Results: A total of 154 patients met inclusion criteria, of which 62% received genetic testing, revealing 34% with a PGV. Younger age (55.4 vs. 65.0 years, p=0.003) and identifying as Caucasian (p=0.006) were independent predictors of receiving genetic testing, while gender and area of residency were not. An adrenal endocrinologist was hired in 2018, and genetic testing within 1-year of diagnosis increased from 34.9% to 76.0% (p = 0.02). Yearly incidence of PPGLs ranged from 0.04-0.67/100,000, with an increase after 2012 from an average of 0.06 to 0.34 per 100,000 (p<0.001).

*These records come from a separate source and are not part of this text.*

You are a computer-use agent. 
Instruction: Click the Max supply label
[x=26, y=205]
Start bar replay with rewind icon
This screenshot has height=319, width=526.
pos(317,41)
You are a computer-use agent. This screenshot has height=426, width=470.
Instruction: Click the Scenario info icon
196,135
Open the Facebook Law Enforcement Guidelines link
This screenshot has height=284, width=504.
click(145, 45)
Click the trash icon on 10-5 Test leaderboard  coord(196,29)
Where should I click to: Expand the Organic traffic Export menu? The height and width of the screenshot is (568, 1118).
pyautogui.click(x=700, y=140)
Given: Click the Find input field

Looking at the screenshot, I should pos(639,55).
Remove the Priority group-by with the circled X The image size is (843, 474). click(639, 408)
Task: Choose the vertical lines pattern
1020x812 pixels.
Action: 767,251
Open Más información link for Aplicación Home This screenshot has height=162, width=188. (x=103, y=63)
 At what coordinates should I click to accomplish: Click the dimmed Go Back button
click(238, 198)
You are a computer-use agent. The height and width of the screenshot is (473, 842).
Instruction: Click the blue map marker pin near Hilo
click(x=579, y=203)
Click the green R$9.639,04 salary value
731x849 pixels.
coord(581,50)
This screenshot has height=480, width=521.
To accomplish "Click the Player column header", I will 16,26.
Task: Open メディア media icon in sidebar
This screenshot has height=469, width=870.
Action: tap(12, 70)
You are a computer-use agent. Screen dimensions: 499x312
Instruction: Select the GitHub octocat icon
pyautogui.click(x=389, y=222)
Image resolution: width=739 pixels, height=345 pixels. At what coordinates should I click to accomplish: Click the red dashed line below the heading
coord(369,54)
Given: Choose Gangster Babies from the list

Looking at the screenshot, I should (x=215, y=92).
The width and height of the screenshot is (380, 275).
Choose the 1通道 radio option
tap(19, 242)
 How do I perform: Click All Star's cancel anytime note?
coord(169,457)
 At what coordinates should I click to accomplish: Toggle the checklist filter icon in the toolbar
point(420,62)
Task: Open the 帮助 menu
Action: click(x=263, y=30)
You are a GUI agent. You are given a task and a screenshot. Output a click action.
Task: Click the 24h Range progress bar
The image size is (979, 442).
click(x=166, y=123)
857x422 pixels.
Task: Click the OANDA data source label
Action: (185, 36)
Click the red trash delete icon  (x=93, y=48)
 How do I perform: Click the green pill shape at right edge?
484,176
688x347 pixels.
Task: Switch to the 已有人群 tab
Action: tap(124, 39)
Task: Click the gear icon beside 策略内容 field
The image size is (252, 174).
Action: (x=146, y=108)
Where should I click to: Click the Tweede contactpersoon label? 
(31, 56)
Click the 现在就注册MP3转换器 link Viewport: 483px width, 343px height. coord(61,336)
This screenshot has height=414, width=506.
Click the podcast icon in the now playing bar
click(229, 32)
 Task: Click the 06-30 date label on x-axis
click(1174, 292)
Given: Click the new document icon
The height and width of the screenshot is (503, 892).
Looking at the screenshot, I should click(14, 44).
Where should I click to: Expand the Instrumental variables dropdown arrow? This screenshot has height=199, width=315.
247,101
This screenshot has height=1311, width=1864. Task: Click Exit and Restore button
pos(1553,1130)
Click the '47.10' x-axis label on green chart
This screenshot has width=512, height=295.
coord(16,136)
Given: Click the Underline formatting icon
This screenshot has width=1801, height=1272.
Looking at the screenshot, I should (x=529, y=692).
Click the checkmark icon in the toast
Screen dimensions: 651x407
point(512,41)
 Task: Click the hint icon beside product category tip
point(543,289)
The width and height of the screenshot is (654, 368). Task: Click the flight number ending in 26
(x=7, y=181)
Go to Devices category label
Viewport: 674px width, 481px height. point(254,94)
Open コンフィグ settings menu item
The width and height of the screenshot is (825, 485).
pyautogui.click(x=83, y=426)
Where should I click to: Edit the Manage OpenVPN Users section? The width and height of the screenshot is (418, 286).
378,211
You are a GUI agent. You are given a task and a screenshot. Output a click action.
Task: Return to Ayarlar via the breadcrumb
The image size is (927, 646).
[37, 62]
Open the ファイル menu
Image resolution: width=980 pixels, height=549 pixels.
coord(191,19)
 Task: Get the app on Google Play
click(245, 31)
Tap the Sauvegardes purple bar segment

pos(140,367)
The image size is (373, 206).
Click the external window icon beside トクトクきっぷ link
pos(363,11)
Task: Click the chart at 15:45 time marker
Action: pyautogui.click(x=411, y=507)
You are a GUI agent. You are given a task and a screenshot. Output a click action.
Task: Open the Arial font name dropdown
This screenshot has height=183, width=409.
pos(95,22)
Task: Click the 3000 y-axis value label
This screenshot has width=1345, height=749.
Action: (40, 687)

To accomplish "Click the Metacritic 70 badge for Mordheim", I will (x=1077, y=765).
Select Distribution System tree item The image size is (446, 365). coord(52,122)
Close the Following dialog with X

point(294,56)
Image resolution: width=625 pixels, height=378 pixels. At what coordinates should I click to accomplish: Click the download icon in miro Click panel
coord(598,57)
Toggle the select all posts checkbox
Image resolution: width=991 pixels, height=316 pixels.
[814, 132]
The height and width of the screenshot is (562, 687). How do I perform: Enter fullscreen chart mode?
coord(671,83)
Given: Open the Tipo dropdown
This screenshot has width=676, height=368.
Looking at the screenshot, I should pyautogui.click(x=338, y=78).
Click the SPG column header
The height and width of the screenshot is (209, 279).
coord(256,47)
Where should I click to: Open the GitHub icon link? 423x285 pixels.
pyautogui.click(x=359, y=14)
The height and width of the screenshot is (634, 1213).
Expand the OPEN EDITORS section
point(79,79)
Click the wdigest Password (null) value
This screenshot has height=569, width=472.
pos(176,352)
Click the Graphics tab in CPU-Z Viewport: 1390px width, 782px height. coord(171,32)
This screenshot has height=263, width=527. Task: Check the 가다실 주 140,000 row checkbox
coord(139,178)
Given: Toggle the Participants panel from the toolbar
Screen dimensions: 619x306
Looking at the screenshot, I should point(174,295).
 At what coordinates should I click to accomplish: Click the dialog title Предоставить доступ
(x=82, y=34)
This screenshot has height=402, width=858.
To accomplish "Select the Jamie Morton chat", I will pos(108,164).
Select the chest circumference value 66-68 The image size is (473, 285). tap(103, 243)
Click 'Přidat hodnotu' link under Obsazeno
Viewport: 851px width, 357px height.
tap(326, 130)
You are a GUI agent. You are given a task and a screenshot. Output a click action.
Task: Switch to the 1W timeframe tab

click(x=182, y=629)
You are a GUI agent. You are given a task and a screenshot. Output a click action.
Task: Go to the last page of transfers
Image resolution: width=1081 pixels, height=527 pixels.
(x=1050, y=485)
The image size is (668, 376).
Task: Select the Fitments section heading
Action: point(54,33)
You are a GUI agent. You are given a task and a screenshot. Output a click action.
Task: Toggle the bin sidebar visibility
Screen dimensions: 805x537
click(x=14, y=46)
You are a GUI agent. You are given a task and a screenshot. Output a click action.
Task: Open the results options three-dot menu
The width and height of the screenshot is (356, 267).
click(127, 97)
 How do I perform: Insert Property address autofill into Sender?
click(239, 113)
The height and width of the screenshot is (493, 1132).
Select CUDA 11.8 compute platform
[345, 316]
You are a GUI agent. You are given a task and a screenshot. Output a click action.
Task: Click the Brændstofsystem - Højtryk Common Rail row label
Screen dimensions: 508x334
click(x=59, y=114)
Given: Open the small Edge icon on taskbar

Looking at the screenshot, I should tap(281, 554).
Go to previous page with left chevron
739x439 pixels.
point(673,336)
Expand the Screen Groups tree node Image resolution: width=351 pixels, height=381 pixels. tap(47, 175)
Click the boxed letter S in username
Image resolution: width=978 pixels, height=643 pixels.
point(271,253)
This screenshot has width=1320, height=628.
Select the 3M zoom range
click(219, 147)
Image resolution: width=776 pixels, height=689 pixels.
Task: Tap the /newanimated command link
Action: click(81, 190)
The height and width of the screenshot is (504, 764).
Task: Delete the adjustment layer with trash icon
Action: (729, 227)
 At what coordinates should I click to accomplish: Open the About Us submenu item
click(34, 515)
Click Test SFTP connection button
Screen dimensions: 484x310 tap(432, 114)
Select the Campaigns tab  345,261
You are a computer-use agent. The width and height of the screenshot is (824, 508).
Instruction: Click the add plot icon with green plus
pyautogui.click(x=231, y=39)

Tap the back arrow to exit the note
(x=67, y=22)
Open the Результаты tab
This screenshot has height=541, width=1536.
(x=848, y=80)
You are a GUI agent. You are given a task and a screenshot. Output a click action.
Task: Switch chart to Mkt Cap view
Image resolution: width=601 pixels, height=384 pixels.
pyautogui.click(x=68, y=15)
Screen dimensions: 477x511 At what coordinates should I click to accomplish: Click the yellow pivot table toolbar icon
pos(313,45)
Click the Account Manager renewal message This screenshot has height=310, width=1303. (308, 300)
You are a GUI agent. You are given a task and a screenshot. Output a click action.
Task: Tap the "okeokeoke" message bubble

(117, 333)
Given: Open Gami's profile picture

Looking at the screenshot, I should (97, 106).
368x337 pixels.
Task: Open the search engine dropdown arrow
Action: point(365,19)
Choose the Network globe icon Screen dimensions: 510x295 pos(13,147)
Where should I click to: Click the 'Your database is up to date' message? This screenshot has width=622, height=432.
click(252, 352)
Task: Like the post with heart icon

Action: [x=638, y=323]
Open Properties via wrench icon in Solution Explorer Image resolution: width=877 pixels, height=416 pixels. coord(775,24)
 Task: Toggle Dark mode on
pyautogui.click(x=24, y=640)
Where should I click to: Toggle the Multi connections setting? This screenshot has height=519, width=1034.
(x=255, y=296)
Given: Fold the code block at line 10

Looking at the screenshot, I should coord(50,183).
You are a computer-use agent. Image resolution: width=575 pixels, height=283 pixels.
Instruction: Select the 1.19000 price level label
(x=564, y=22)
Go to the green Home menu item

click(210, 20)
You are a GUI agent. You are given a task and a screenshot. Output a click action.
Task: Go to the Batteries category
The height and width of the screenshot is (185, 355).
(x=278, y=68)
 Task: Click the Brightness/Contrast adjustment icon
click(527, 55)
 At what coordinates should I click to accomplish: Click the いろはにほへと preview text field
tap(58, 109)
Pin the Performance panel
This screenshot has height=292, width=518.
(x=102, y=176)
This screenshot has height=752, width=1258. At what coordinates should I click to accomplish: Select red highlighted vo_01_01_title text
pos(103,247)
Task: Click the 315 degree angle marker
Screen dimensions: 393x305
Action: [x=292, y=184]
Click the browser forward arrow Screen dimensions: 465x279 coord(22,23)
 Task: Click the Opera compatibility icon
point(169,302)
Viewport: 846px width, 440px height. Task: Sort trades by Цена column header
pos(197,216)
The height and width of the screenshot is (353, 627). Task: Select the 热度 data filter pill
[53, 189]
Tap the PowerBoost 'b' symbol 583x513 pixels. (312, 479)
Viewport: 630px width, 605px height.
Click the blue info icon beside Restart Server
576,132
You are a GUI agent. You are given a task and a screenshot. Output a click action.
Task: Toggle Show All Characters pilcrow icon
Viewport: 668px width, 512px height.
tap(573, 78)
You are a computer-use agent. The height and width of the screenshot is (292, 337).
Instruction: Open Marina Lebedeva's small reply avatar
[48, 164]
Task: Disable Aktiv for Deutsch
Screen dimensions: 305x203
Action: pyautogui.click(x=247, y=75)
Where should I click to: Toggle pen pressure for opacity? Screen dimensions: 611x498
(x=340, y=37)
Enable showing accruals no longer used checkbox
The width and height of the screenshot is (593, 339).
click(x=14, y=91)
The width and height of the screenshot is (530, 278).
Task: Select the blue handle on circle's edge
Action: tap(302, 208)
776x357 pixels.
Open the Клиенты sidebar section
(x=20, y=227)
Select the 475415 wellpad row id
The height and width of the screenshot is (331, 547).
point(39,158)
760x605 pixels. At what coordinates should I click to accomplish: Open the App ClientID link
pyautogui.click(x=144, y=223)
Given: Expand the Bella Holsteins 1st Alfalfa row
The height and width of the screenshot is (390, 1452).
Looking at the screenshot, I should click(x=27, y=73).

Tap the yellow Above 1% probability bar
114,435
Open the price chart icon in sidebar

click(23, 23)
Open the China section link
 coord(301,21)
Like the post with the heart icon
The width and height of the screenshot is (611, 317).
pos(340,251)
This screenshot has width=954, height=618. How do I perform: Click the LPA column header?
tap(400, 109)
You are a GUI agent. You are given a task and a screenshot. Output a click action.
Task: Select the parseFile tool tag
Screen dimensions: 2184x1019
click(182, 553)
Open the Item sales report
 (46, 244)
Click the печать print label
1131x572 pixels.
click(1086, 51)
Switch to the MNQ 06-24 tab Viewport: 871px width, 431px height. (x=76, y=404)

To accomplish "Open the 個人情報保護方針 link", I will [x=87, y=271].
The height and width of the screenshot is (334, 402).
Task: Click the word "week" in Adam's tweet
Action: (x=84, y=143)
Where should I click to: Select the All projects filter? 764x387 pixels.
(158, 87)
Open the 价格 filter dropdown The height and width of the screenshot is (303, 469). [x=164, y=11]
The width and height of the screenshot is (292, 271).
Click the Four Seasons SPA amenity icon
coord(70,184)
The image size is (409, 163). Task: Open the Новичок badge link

Conclusion: Despite the Endocrine Society’s recommendation for genetic testing in patients with PPGLs, our data reveal poor compliance prior to 2018. We show younger age and Caucasian race as positive predictive factors for receiving genetic testing, with the hiring of an adrenal endocrinologist leading to a significant improvement in screening. The incidence of PPGL in Western New York also increased dramatically after 2012, at the time of EMR implementation (EPIC). This increase suggests improved diagnostic testing and guideline adherence with the addition of EMR in an academic tertiary care setting. While boundaries continue to exist, causing discrepancies in testing between demographic groups, our data suggest that a dedicated adrenal endocrinologist improves access to genetic counseling. In the future, we plan to review additional obstacles, with age and race being probable areas of interest, based on our preliminary results.